• [WORK ITEM]
Transcribe, word for word, every record in the data below.

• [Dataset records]
-=-=-

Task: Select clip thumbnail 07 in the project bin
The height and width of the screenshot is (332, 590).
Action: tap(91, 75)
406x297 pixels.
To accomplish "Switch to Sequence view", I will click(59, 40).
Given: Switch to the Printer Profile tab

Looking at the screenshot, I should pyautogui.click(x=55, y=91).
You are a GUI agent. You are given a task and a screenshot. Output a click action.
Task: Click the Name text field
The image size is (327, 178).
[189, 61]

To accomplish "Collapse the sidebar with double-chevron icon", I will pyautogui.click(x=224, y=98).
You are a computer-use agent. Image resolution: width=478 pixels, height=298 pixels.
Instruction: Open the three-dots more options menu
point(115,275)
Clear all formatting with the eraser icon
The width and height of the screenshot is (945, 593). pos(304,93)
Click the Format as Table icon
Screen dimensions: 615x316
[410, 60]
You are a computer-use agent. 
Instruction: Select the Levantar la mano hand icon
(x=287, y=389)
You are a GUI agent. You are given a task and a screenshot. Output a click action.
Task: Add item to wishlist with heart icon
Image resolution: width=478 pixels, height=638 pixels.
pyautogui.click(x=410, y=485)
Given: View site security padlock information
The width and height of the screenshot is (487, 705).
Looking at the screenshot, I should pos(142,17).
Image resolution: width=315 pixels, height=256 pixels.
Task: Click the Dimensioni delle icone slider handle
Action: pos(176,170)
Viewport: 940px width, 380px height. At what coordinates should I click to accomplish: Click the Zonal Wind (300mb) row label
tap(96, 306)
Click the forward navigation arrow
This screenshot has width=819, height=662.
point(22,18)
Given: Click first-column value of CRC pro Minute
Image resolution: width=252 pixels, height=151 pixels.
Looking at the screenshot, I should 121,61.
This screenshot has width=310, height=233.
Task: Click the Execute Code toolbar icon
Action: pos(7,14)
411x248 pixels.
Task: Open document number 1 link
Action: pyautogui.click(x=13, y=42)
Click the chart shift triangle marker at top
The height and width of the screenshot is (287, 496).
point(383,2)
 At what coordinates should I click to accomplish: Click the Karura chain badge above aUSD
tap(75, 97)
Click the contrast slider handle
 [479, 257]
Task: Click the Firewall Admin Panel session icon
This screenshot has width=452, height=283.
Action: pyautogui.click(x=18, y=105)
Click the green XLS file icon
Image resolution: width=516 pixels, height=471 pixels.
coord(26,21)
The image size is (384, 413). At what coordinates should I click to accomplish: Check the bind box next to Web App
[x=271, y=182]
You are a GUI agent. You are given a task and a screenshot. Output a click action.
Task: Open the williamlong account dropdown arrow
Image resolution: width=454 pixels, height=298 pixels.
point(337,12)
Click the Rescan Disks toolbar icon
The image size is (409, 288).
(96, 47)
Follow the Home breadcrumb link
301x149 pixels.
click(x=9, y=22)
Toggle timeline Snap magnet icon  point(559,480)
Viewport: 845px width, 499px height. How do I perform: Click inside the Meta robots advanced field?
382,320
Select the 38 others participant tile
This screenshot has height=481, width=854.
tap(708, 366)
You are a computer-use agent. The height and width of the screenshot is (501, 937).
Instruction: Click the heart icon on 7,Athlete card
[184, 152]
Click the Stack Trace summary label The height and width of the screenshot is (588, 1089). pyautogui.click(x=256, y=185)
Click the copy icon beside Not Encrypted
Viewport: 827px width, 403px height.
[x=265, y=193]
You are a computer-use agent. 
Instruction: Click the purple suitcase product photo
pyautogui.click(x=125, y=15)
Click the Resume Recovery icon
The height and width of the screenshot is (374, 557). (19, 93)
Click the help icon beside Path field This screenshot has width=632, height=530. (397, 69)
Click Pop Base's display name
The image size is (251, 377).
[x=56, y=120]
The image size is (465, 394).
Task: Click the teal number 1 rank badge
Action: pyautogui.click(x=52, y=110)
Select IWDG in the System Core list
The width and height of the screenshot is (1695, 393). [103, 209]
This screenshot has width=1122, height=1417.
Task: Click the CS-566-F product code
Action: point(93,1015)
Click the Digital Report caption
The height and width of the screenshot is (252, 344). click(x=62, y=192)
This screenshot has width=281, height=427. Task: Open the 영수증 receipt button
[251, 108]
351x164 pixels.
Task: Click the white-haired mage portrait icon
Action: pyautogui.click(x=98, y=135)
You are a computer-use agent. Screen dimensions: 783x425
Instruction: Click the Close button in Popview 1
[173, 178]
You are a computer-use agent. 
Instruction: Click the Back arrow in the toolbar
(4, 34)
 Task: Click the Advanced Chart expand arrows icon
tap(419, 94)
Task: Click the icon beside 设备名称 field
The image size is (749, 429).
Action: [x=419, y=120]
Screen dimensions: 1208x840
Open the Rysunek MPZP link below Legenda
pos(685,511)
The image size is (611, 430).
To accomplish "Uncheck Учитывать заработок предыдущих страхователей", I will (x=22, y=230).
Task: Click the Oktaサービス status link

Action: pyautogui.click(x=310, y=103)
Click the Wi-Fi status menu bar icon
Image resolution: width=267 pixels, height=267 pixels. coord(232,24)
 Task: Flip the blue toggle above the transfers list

-=-=-

• [TASK ANSWER]
Task: Select clip thumbnail 07 in the project bin
The height and width of the screenshot is (332, 590).
Action: tap(91, 75)
406x297 pixels.
To accomplish "Switch to Sequence view", I will click(59, 40).
Given: Switch to the Printer Profile tab

Looking at the screenshot, I should pyautogui.click(x=55, y=91).
You are a GUI agent. You are given a task and a screenshot. Output a click action.
Task: Click the Name text field
The image size is (327, 178).
[189, 61]

To accomplish "Collapse the sidebar with double-chevron icon", I will pyautogui.click(x=224, y=98).
You are a computer-use agent. Image resolution: width=478 pixels, height=298 pixels.
Instruction: Open the three-dots more options menu
point(115,275)
Clear all formatting with the eraser icon
The width and height of the screenshot is (945, 593). pos(304,93)
Click the Format as Table icon
Screen dimensions: 615x316
[410, 60]
You are a computer-use agent. 
Instruction: Select the Levantar la mano hand icon
(x=287, y=389)
You are a GUI agent. You are given a task and a screenshot. Output a click action.
Task: Add item to wishlist with heart icon
Image resolution: width=478 pixels, height=638 pixels.
pyautogui.click(x=410, y=485)
Given: View site security padlock information
The width and height of the screenshot is (487, 705).
Looking at the screenshot, I should pos(142,17).
Image resolution: width=315 pixels, height=256 pixels.
Task: Click the Dimensioni delle icone slider handle
Action: pos(176,170)
Viewport: 940px width, 380px height. At what coordinates should I click to accomplish: Click the Zonal Wind (300mb) row label
tap(96, 306)
Click the forward navigation arrow
This screenshot has width=819, height=662.
point(22,18)
Given: Click first-column value of CRC pro Minute
Image resolution: width=252 pixels, height=151 pixels.
Looking at the screenshot, I should 121,61.
This screenshot has width=310, height=233.
Task: Click the Execute Code toolbar icon
Action: pos(7,14)
411x248 pixels.
Task: Open document number 1 link
Action: pyautogui.click(x=13, y=42)
Click the chart shift triangle marker at top
The height and width of the screenshot is (287, 496).
point(383,2)
 At what coordinates should I click to accomplish: Click the Karura chain badge above aUSD
tap(75, 97)
Click the contrast slider handle
 [479, 257]
Task: Click the Firewall Admin Panel session icon
This screenshot has width=452, height=283.
Action: pyautogui.click(x=18, y=105)
Click the green XLS file icon
Image resolution: width=516 pixels, height=471 pixels.
coord(26,21)
The image size is (384, 413). At what coordinates should I click to accomplish: Check the bind box next to Web App
[x=271, y=182]
You are a GUI agent. You are given a task and a screenshot. Output a click action.
Task: Open the williamlong account dropdown arrow
Image resolution: width=454 pixels, height=298 pixels.
point(337,12)
Click the Rescan Disks toolbar icon
The image size is (409, 288).
(96, 47)
Follow the Home breadcrumb link
301x149 pixels.
click(x=9, y=22)
Toggle timeline Snap magnet icon  point(559,480)
Viewport: 845px width, 499px height. How do I perform: Click inside the Meta robots advanced field?
382,320
Select the 38 others participant tile
This screenshot has height=481, width=854.
tap(708, 366)
You are a computer-use agent. The height and width of the screenshot is (501, 937).
Instruction: Click the heart icon on 7,Athlete card
[184, 152]
Click the Stack Trace summary label The height and width of the screenshot is (588, 1089). pyautogui.click(x=256, y=185)
Click the copy icon beside Not Encrypted
Viewport: 827px width, 403px height.
[x=265, y=193]
You are a computer-use agent. 
Instruction: Click the purple suitcase product photo
pyautogui.click(x=125, y=15)
Click the Resume Recovery icon
The height and width of the screenshot is (374, 557). (19, 93)
Click the help icon beside Path field This screenshot has width=632, height=530. (397, 69)
Click Pop Base's display name
The image size is (251, 377).
[x=56, y=120]
The image size is (465, 394).
Task: Click the teal number 1 rank badge
Action: pyautogui.click(x=52, y=110)
Select IWDG in the System Core list
The width and height of the screenshot is (1695, 393). [103, 209]
This screenshot has width=1122, height=1417.
Task: Click the CS-566-F product code
Action: point(93,1015)
Click the Digital Report caption
The height and width of the screenshot is (252, 344). click(x=62, y=192)
This screenshot has width=281, height=427. Task: Open the 영수증 receipt button
[251, 108]
351x164 pixels.
Task: Click the white-haired mage portrait icon
Action: pyautogui.click(x=98, y=135)
You are a computer-use agent. Screen dimensions: 783x425
Instruction: Click the Close button in Popview 1
[173, 178]
You are a computer-use agent. 
Instruction: Click the Back arrow in the toolbar
(4, 34)
 Task: Click the Advanced Chart expand arrows icon
tap(419, 94)
Task: Click the icon beside 设备名称 field
The image size is (749, 429).
Action: [x=419, y=120]
Screen dimensions: 1208x840
Open the Rysunek MPZP link below Legenda
pos(685,511)
The image size is (611, 430).
To accomplish "Uncheck Учитывать заработок предыдущих страхователей", I will (x=22, y=230).
Task: Click the Oktaサービス status link

Action: pyautogui.click(x=310, y=103)
Click the Wi-Fi status menu bar icon
Image resolution: width=267 pixels, height=267 pixels. coord(232,24)
 Task: Flip the blue toggle above the transfers list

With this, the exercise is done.